◆ AIM A ◆
According to the forum thread, which vehicles does the linked PDF apply to?

# MKV's List all your Vag-Com mod...



## mkvgtiblk06 (Mar 2, 2007)

Hey just want to see what everyone has done so far. I'll start here are my current mods:
Remote windows
DRL's off
No seatbelt chim
Washher fluid warning off
brighter parking lights
Amber blinkers
flash to pass lights with high beams
city parking lights 
comming home feature
leaving home feature
hazzards turn on when ABS activates
mirror down with reverse 

I know im missing some more stuff. But you guys get the idea. List your stuff.


----------



## ninobe (Jul 22, 2007)

*Re: MKV's List all your Vag-Com mod... (mkvgtiblk06)*

nice mods, can you please list every code http://****************.com/smile/emthup.gif


----------



## Tim Birney (Jun 2, 2003)

*Re: MKV's List all your Vag-Com mod... (ninobe)*

http://www.golfmkv.com/forums/...=7410
First post, open the PDF File...


----------



## NorthernGTI (Oct 26, 2005)

Is there something like this for MK4's?


----------



## Dan Halen (May 16, 2002)

*Re: MKV's List all your Vag-Com mod... (mkvgtiblk06)*


_Quote, originally posted by *mkvgtiblk06* »_Hey just want to see what everyone has done so far. I'll start here are my current mods:
Remote windows
DRL's off
No seatbelt chim
Washher fluid warning off
brighter parking lights
Amber blinkers
flash to pass lights with high beams
city parking lights 
comming home feature
leaving home feature
hazzards turn on when ABS activates
*mirror down with reverse*

I know im missing some more stuff. But you guys get the idea. List your stuff.

This works on your GTI with no change of parts?


----------



## dumpnchase (Mar 22, 2000)

*Re: MKV's List all your Vag-Com mod... (Tim Birney)*

Sorry for this possible dumb question...Do I use this PDF for an MKV R32?? Be gentle.. Looking to disable DRL's & open/close windows via remote.


----------



## dschein (Nov 27, 2006)

*Re: MKV's List all your Vag-Com mod... (dumpnchase)*

Check the "Volkswagen Golf 5 VAG-COM Info" thread at Ross-Tech.
http://www.ross-tech.com/vag-com/cars/Golf5.html


----------



## dumpnchase (Mar 22, 2000)

*Re: MKV's List all your Vag-Com mod... (dschein)*

Thanks. Looking forward to doing these mods.


----------



## Tim Birney (Jun 2, 2003)

*Re: MKV's List all your Vag-Com mod... (dumpnchase)*


_Quote, originally posted by *dumpnchase* »_Sorry for this possible dumb question...Do I use this PDF for an MKV R32?? Be gentle.. Looking to disable DRL's & open/close windows via remote.

The link to the PDF applies to Rabbits/Jettas/GTI/GLI/R32 MKV Chassis.
NOTE:
Not every possible software option is listed in the PDF that I referenced.

◆ AIM B ◆
In the rows below, transcribe the lines from the one containing "The height and width of the screenshot is (412, 814)." through the one containing "The height and width of the screenshot is (386, 686).", both included.

(Saved entries)
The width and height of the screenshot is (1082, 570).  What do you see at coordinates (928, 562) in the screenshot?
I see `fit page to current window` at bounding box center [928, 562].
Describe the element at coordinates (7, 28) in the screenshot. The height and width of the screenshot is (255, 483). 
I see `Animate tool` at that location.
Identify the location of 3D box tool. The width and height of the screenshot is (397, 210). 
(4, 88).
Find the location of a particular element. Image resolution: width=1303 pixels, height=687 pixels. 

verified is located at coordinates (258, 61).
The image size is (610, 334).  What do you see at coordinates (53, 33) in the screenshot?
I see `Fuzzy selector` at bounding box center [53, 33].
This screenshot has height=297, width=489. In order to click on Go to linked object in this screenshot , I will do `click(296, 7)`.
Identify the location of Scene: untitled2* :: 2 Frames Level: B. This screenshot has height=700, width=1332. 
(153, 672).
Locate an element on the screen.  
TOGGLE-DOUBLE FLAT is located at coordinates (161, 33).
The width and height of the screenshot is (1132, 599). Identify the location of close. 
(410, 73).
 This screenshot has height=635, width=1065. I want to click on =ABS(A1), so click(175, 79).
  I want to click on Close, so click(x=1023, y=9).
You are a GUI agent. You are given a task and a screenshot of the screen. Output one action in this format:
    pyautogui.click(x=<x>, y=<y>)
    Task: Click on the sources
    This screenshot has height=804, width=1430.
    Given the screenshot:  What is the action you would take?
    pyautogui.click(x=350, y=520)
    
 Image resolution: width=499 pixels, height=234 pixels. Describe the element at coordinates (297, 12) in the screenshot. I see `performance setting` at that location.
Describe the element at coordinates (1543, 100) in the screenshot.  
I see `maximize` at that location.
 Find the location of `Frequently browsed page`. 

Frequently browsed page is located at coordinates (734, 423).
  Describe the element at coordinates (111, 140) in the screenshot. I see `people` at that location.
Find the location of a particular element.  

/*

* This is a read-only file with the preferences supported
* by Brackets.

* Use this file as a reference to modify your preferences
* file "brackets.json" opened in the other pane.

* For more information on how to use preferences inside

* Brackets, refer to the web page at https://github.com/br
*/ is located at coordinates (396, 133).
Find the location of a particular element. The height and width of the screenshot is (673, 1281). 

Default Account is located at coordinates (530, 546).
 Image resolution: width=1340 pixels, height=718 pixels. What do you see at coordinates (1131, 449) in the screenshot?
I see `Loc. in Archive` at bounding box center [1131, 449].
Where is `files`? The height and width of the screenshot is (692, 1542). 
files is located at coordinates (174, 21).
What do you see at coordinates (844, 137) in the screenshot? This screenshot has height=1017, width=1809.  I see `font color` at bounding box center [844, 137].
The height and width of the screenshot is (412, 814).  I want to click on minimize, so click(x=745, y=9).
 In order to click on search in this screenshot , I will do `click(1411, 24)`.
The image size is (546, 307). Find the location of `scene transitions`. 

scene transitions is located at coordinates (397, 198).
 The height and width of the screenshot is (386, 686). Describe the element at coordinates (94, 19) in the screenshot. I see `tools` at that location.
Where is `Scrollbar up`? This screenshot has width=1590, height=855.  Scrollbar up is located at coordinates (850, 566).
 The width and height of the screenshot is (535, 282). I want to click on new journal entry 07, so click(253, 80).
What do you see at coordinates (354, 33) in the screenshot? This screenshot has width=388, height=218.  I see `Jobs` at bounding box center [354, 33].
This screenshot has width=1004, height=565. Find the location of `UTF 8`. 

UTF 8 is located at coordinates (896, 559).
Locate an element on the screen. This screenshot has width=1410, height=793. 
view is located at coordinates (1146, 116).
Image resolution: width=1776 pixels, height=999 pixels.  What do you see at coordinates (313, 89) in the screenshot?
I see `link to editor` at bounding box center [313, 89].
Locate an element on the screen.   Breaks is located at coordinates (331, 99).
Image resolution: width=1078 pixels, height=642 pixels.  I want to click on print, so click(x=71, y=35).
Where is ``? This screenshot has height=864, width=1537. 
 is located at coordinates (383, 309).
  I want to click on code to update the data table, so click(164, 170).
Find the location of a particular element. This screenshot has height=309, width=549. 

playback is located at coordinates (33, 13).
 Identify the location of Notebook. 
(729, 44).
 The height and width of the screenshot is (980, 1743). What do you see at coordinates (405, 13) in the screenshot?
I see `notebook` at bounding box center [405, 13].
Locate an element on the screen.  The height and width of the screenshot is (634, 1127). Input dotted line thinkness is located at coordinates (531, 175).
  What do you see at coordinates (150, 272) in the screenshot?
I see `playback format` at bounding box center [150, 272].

◆ WRITTEN REPLY A ◆
It applies to Rabbits/Jettas/GTI/GLI/R32 MKV Chassis.

◆ WRITTEN REPLY B ◆
The height and width of the screenshot is (412, 814).  I want to click on minimize, so click(x=745, y=9).
 In order to click on search in this screenshot , I will do `click(1411, 24)`.
The image size is (546, 307). Find the location of `scene transitions`. 

scene transitions is located at coordinates (397, 198).
 The height and width of the screenshot is (386, 686). Describe the element at coordinates (94, 19) in the screenshot. I see `tools` at that location.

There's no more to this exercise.